I began considering how relatively recent America was settled in comparison with Europe. After centuries of large-scale farming, much of the forests in Europe are gone today. Despite the many things I love about Europe, the lack of woods has been something that I’ve missed during these past few months. While staring at the digital map of North America, I recalled the vast unsettled expanses on this continent that I love, like the Maine woods.
That night, my father picked me up in Bangor and we embarked on the familiar drive south to our home on the Blue Hill Peninsula. Like the first American settlers, I sat in awe as the truck’s headlights illuminated more trees than I had seen in months.
“I can’t believe how many trees there are here!” I exclaimed in disbelief while staring at the seemingly infinite forest passing by the car window.
Back in America, I face a daily struggle of dealing with culture shock and rediscovering how the world works here. During my first week at home, I called the local superintendent of schools’ office to inquire about substitute teaching in Maine.
“Just come by the office anytime to fill out an application,” the woman in the office told me.

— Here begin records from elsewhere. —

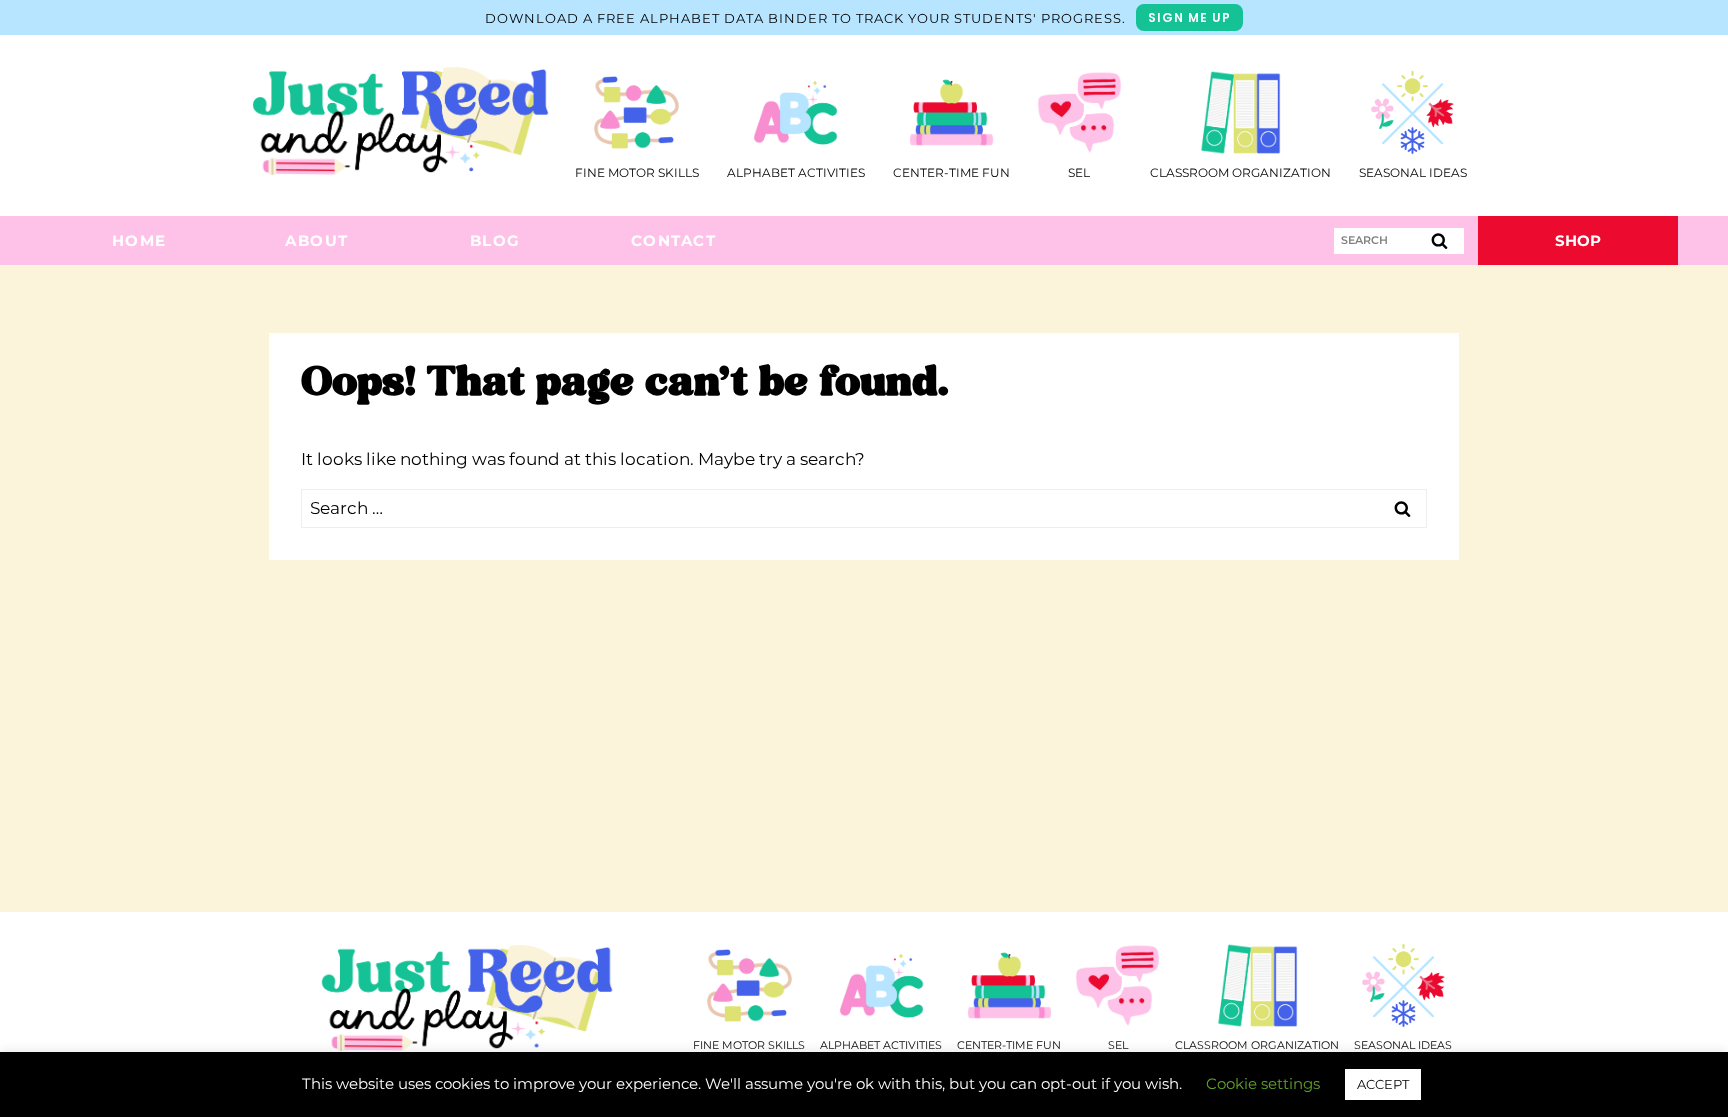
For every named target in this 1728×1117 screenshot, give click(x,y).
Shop (1578, 240)
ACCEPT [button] (1383, 1084)
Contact (674, 240)
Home (139, 240)
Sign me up (1189, 17)
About (317, 240)
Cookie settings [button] (1263, 1083)
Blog (495, 240)
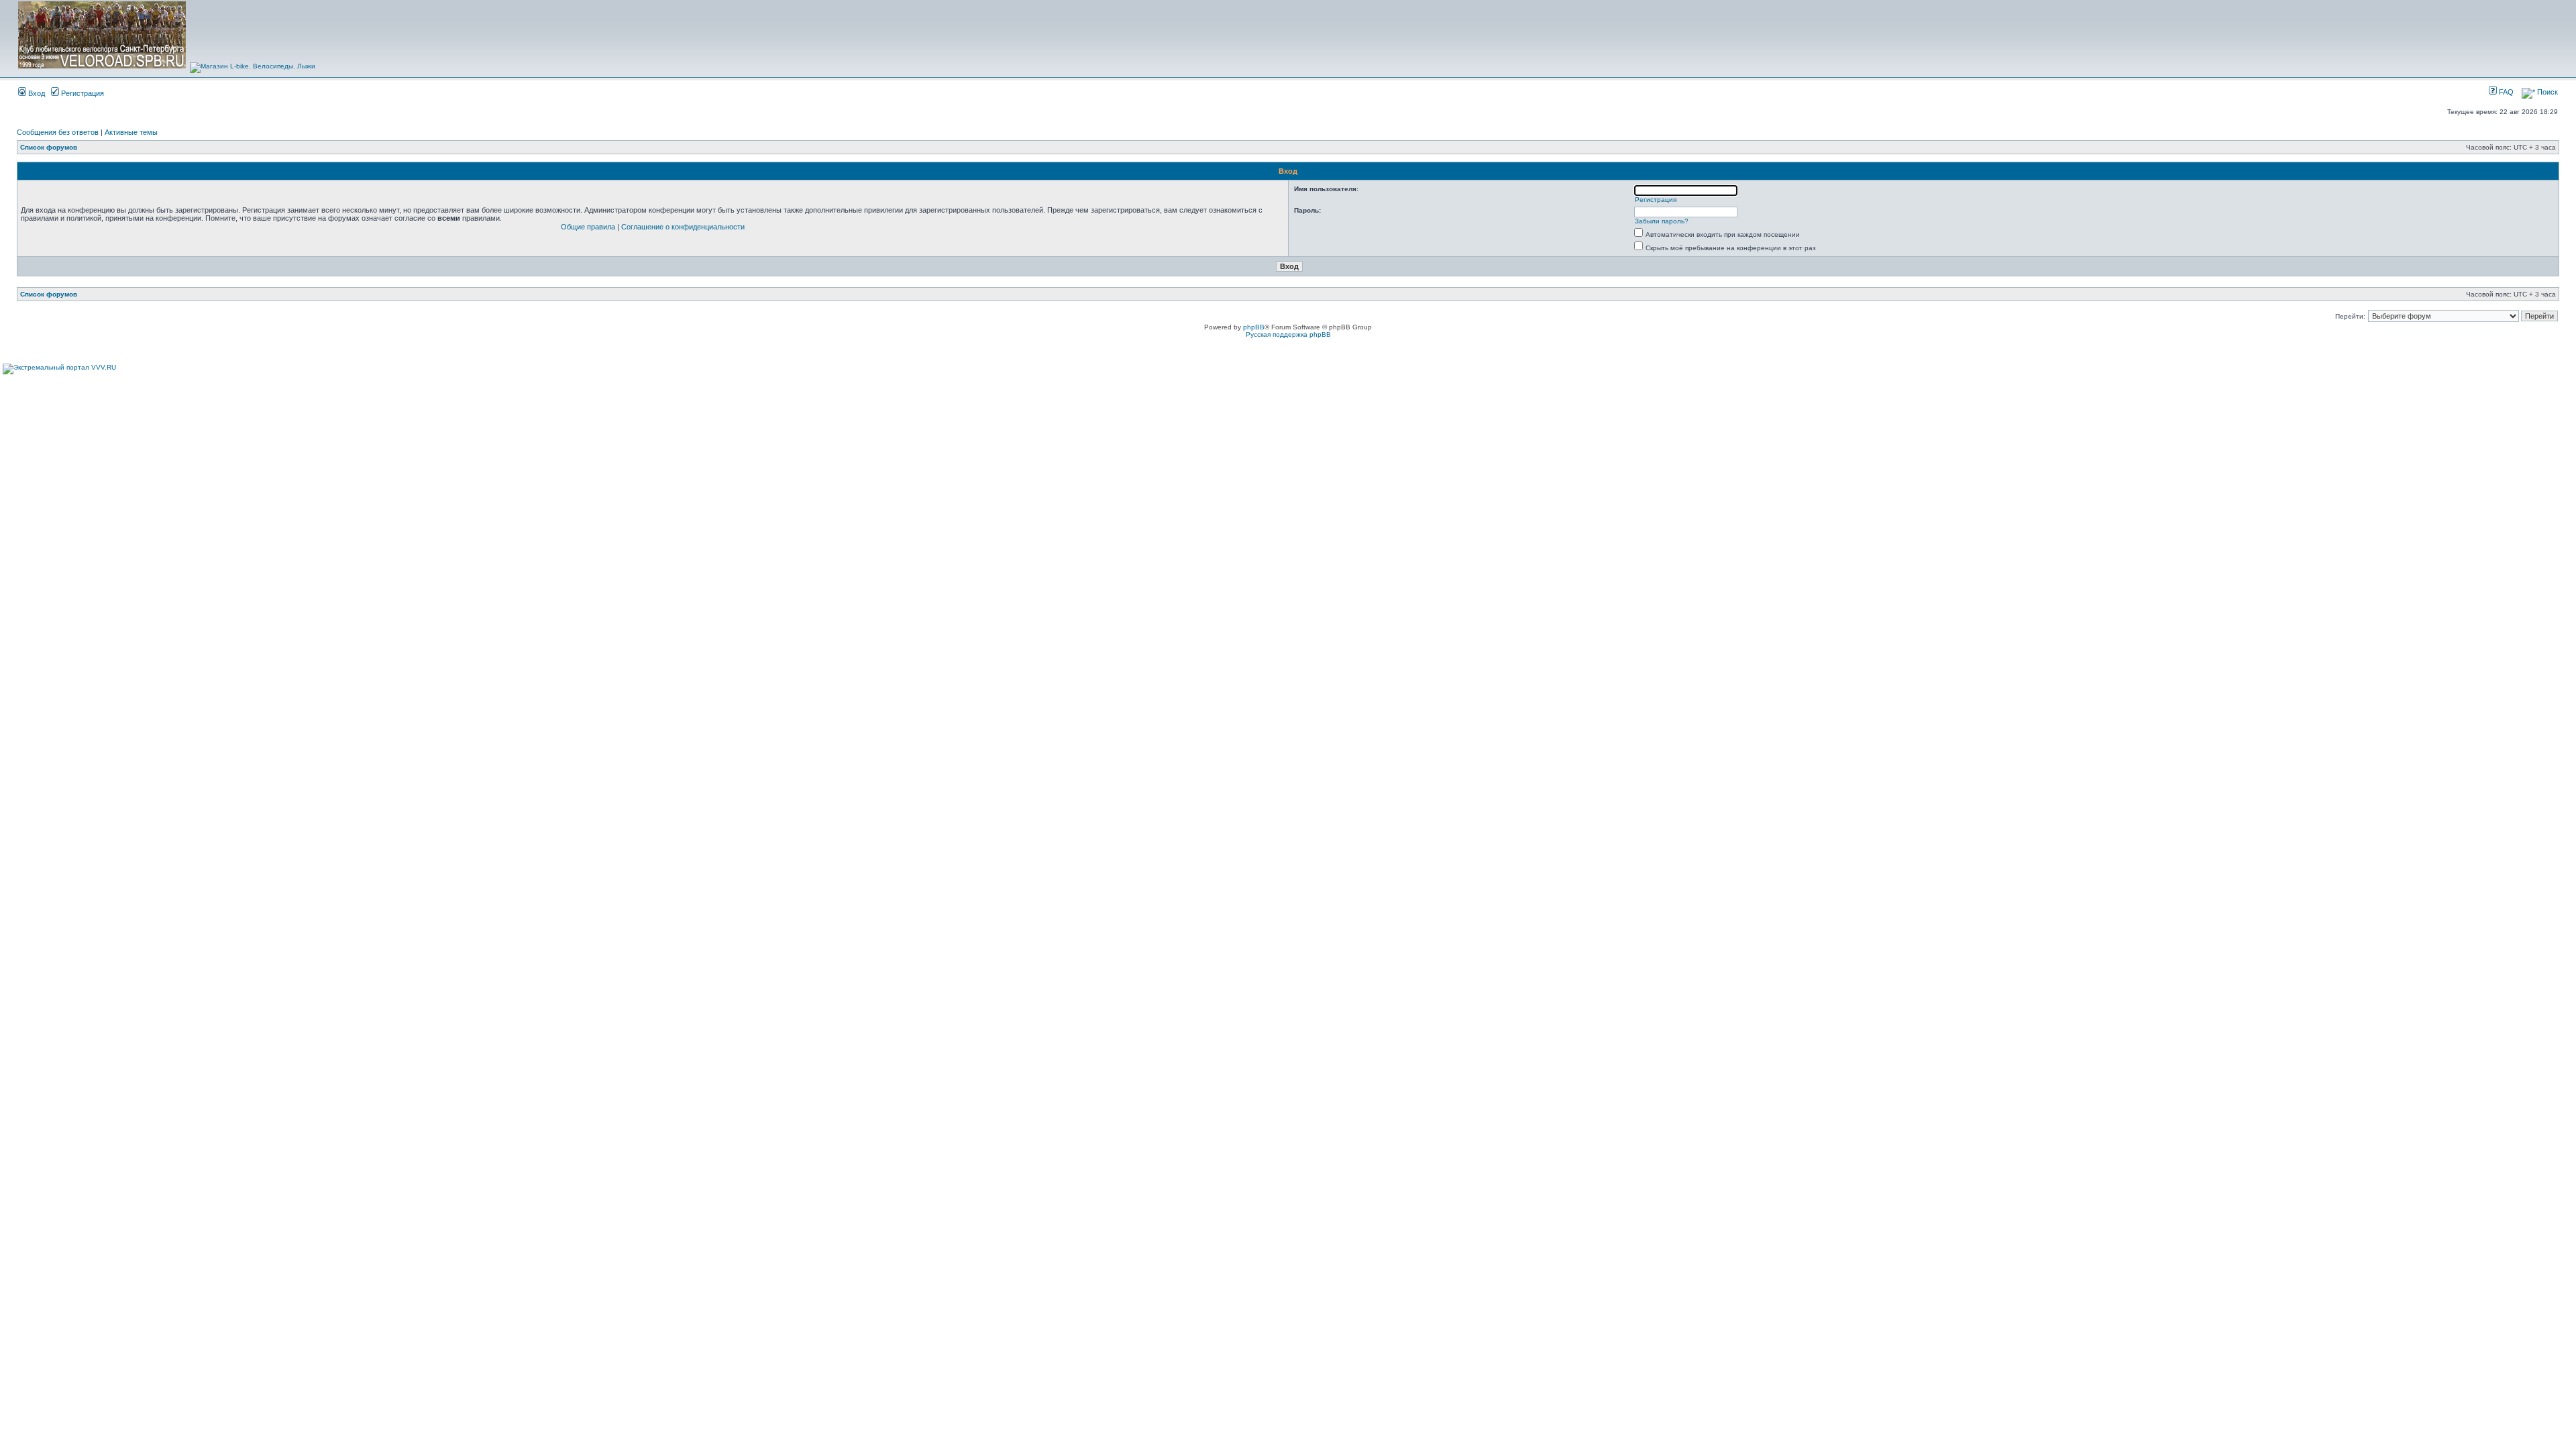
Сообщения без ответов (58, 132)
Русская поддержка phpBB (1288, 334)
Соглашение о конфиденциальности (683, 227)
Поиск (2546, 92)
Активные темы (131, 132)
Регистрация (81, 93)
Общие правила (588, 227)
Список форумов (48, 147)
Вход (35, 93)
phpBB (1254, 327)
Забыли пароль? (1661, 221)
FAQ (2505, 92)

“Anytime?” I said. “What about lunch?”
“Oh, somebody is always here, don’t worry,” she replied.
I hung up the phone baffled. After spending months in Spain and France, where all businesses close for a siesta period in midafternoon, I couldn’t wrap my head around the fact that an office could be open all day.
In readjusting to life in America, I face both mental and physical challenges. For more than eight months, I have cycled an average of 60 miles each day. The amount of food I consumed during this trip was astonishing; oftentimes, I would eat an entire box of cereal as one meal. Yesterday, I reached for a box of Cheerios and re-alized I had no concept of how much I should eat. I poured a small bowl. It seemed like so little.
During the past weeks, as I rest from my bike trip and search for a job, I am starting to adjust to life off a bicycle. I’ve satisfied my need to exercise by going on frequent snowshoeing and cross-country skiing expeditions in the beautiful Maine woods. And slowly, I’ve retrained my stomach to accept normal portions of food.
It is a slow process of recovery. But, considering how much I’ve been able to learn about the world over the last year, it is a small price to pay.